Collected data
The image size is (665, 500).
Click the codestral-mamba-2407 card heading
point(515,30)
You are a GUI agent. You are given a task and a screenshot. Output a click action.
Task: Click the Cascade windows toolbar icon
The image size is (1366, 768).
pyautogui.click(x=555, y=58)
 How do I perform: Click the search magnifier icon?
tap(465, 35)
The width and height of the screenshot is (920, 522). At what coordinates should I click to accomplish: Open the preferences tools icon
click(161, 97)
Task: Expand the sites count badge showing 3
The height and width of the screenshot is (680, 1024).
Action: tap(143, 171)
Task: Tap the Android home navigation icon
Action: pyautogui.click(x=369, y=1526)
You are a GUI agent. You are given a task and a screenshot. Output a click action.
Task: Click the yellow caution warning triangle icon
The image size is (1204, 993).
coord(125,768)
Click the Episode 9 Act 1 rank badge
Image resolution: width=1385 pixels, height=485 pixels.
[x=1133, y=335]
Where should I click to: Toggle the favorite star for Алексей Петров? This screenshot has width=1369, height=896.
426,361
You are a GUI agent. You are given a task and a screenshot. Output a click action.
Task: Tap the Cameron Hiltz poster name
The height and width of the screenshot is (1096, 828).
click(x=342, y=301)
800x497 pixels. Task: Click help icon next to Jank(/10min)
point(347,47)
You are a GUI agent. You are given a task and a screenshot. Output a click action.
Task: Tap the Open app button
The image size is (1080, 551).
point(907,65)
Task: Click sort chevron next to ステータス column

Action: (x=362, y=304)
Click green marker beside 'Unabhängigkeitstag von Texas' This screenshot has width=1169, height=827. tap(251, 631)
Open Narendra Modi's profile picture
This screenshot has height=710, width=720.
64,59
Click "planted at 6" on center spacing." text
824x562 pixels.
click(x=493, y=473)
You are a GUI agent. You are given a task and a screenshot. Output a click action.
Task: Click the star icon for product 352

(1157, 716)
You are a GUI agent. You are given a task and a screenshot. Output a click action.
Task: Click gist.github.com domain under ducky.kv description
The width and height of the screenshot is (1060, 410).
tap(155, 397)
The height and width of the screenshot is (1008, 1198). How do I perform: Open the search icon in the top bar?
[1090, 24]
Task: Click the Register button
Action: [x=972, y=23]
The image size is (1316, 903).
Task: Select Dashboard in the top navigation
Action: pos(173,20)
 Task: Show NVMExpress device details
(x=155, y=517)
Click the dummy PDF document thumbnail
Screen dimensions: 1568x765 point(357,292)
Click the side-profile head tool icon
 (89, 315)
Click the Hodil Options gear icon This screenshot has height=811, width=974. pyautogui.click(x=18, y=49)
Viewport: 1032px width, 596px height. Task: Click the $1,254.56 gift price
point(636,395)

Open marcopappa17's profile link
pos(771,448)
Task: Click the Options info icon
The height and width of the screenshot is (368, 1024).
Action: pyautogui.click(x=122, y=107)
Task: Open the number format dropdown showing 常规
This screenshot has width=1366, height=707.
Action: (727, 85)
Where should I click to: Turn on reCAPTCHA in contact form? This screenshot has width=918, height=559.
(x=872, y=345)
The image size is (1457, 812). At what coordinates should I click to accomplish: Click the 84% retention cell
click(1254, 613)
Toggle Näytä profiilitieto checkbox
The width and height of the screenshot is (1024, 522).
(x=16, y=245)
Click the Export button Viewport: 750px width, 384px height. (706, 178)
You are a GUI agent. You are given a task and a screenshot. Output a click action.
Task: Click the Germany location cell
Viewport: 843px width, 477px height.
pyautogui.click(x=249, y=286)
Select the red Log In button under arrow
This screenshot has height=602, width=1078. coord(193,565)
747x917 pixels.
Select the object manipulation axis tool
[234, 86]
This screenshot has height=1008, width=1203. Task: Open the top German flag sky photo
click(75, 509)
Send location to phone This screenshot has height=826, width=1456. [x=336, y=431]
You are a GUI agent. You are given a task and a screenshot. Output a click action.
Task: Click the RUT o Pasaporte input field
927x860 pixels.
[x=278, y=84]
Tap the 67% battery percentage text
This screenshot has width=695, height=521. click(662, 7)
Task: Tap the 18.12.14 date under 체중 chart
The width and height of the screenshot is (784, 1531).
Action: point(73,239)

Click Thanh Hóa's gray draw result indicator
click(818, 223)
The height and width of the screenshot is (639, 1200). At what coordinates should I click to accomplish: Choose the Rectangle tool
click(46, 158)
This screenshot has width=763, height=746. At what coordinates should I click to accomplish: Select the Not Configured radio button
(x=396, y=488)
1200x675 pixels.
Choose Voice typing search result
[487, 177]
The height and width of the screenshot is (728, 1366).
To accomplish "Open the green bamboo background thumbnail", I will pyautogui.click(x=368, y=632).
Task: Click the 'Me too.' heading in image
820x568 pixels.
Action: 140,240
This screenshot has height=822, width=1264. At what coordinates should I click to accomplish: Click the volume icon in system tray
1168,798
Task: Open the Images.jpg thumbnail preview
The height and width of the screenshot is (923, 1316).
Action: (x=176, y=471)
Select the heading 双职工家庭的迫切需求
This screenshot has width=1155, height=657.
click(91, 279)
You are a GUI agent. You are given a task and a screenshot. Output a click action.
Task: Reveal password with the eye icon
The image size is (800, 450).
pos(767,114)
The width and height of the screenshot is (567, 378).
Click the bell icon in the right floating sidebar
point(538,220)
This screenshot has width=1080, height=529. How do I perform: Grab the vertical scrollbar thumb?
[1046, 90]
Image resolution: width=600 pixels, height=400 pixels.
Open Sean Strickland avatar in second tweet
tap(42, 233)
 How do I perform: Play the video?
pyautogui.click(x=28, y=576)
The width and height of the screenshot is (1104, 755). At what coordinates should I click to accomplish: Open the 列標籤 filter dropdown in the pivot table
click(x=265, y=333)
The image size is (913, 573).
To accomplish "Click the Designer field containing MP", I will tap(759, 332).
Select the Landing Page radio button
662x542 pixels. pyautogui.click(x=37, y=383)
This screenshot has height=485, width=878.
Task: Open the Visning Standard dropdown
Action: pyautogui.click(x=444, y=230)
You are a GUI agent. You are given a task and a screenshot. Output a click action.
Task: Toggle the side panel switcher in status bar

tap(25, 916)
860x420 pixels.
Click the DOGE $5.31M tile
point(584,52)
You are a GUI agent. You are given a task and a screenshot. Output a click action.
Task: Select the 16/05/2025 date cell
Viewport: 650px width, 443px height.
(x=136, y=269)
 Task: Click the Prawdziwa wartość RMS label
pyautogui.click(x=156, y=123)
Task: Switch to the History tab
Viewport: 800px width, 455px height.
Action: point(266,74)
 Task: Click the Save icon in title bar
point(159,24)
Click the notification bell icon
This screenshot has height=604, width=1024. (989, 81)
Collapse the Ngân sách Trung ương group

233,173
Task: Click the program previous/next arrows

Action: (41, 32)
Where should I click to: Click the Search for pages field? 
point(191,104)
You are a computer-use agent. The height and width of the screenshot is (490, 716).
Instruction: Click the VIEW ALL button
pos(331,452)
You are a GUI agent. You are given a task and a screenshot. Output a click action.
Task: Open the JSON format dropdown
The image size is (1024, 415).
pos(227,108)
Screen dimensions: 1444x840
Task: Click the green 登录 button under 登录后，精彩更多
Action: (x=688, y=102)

> _WHAT IS REQUIRED_:
Restating the data word for word is the whole task.

> _ANSWER TO THIS EXERCISE_:
The image size is (665, 500).
Click the codestral-mamba-2407 card heading
point(515,30)
You are a GUI agent. You are given a task and a screenshot. Output a click action.
Task: Click the Cascade windows toolbar icon
The image size is (1366, 768).
pyautogui.click(x=555, y=58)
 How do I perform: Click the search magnifier icon?
tap(465, 35)
The width and height of the screenshot is (920, 522). At what coordinates should I click to accomplish: Open the preferences tools icon
click(161, 97)
Task: Expand the sites count badge showing 3
The height and width of the screenshot is (680, 1024).
Action: tap(143, 171)
Task: Tap the Android home navigation icon
Action: pyautogui.click(x=369, y=1526)
You are a GUI agent. You are given a task and a screenshot. Output a click action.
Task: Click the yellow caution warning triangle icon
The image size is (1204, 993).
coord(125,768)
Click the Episode 9 Act 1 rank badge
Image resolution: width=1385 pixels, height=485 pixels.
[x=1133, y=335]
Where should I click to: Toggle the favorite star for Алексей Петров? This screenshot has width=1369, height=896.
426,361
You are a GUI agent. You are given a task and a screenshot. Output a click action.
Task: Tap the Cameron Hiltz poster name
The height and width of the screenshot is (1096, 828).
click(x=342, y=301)
800x497 pixels. Task: Click help icon next to Jank(/10min)
point(347,47)
You are a GUI agent. You are given a task and a screenshot. Output a click action.
Task: Tap the Open app button
The image size is (1080, 551).
point(907,65)
Task: Click sort chevron next to ステータス column

Action: (x=362, y=304)
Click green marker beside 'Unabhängigkeitstag von Texas' This screenshot has width=1169, height=827. tap(251, 631)
Open Narendra Modi's profile picture
This screenshot has height=710, width=720.
64,59
Click "planted at 6" on center spacing." text
824x562 pixels.
click(x=493, y=473)
You are a GUI agent. You are given a task and a screenshot. Output a click action.
Task: Click the star icon for product 352

(1157, 716)
You are a GUI agent. You are given a task and a screenshot. Output a click action.
Task: Click gist.github.com domain under ducky.kv description
The width and height of the screenshot is (1060, 410).
tap(155, 397)
The height and width of the screenshot is (1008, 1198). How do I perform: Open the search icon in the top bar?
[1090, 24]
Task: Click the Register button
Action: [x=972, y=23]
The image size is (1316, 903).
Task: Select Dashboard in the top navigation
Action: pos(173,20)
 Task: Show NVMExpress device details
(x=155, y=517)
Click the dummy PDF document thumbnail
Screen dimensions: 1568x765 point(357,292)
Click the side-profile head tool icon
 (89, 315)
Click the Hodil Options gear icon This screenshot has height=811, width=974. pyautogui.click(x=18, y=49)
Viewport: 1032px width, 596px height. Task: Click the $1,254.56 gift price
point(636,395)

Open marcopappa17's profile link
pos(771,448)
Task: Click the Options info icon
The height and width of the screenshot is (368, 1024).
Action: pyautogui.click(x=122, y=107)
Task: Open the number format dropdown showing 常规
This screenshot has width=1366, height=707.
Action: (727, 85)
Where should I click to: Turn on reCAPTCHA in contact form? This screenshot has width=918, height=559.
(x=872, y=345)
The image size is (1457, 812). At what coordinates should I click to accomplish: Click the 84% retention cell
click(1254, 613)
Toggle Näytä profiilitieto checkbox
The width and height of the screenshot is (1024, 522).
(x=16, y=245)
Click the Export button Viewport: 750px width, 384px height. (706, 178)
You are a GUI agent. You are given a task and a screenshot. Output a click action.
Task: Click the Germany location cell
Viewport: 843px width, 477px height.
pyautogui.click(x=249, y=286)
Select the red Log In button under arrow
This screenshot has height=602, width=1078. coord(193,565)
747x917 pixels.
Select the object manipulation axis tool
[234, 86]
This screenshot has height=1008, width=1203. Task: Open the top German flag sky photo
click(75, 509)
Send location to phone This screenshot has height=826, width=1456. [x=336, y=431]
You are a GUI agent. You are given a task and a screenshot. Output a click action.
Task: Click the RUT o Pasaporte input field
927x860 pixels.
[x=278, y=84]
Tap the 67% battery percentage text
This screenshot has width=695, height=521. click(662, 7)
Task: Tap the 18.12.14 date under 체중 chart
The width and height of the screenshot is (784, 1531).
Action: point(73,239)

Click Thanh Hóa's gray draw result indicator
click(818, 223)
The height and width of the screenshot is (639, 1200). At what coordinates should I click to accomplish: Choose the Rectangle tool
click(46, 158)
This screenshot has width=763, height=746. At what coordinates should I click to accomplish: Select the Not Configured radio button
(x=396, y=488)
1200x675 pixels.
Choose Voice typing search result
[487, 177]
The height and width of the screenshot is (728, 1366).
To accomplish "Open the green bamboo background thumbnail", I will pyautogui.click(x=368, y=632).
Task: Click the 'Me too.' heading in image
820x568 pixels.
Action: 140,240
This screenshot has height=822, width=1264. At what coordinates should I click to accomplish: Click the volume icon in system tray
1168,798
Task: Open the Images.jpg thumbnail preview
The height and width of the screenshot is (923, 1316).
Action: (x=176, y=471)
Select the heading 双职工家庭的迫切需求
This screenshot has width=1155, height=657.
click(91, 279)
You are a GUI agent. You are given a task and a screenshot. Output a click action.
Task: Reveal password with the eye icon
The image size is (800, 450).
pos(767,114)
The width and height of the screenshot is (567, 378).
Click the bell icon in the right floating sidebar
point(538,220)
This screenshot has width=1080, height=529. How do I perform: Grab the vertical scrollbar thumb?
[1046, 90]
Image resolution: width=600 pixels, height=400 pixels.
Open Sean Strickland avatar in second tweet
tap(42, 233)
 How do I perform: Play the video?
pyautogui.click(x=28, y=576)
The width and height of the screenshot is (1104, 755). At what coordinates should I click to accomplish: Open the 列標籤 filter dropdown in the pivot table
click(x=265, y=333)
The image size is (913, 573).
To accomplish "Click the Designer field containing MP", I will tap(759, 332).
Select the Landing Page radio button
662x542 pixels. pyautogui.click(x=37, y=383)
This screenshot has height=485, width=878.
Task: Open the Visning Standard dropdown
Action: pyautogui.click(x=444, y=230)
You are a GUI agent. You are given a task and a screenshot. Output a click action.
Task: Toggle the side panel switcher in status bar

tap(25, 916)
860x420 pixels.
Click the DOGE $5.31M tile
point(584,52)
You are a GUI agent. You are given a task and a screenshot. Output a click action.
Task: Select the 16/05/2025 date cell
Viewport: 650px width, 443px height.
(x=136, y=269)
 Task: Click the Prawdziwa wartość RMS label
pyautogui.click(x=156, y=123)
Task: Switch to the History tab
Viewport: 800px width, 455px height.
Action: point(266,74)
 Task: Click the Save icon in title bar
point(159,24)
Click the notification bell icon
This screenshot has height=604, width=1024. (989, 81)
Collapse the Ngân sách Trung ương group

233,173
Task: Click the program previous/next arrows

Action: (41, 32)
Where should I click to: Click the Search for pages field? 
point(191,104)
You are a computer-use agent. The height and width of the screenshot is (490, 716).
Instruction: Click the VIEW ALL button
pos(331,452)
You are a GUI agent. You are given a task and a screenshot. Output a click action.
Task: Open the JSON format dropdown
The image size is (1024, 415).
pos(227,108)
Screen dimensions: 1444x840
Task: Click the green 登录 button under 登录后，精彩更多
Action: (x=688, y=102)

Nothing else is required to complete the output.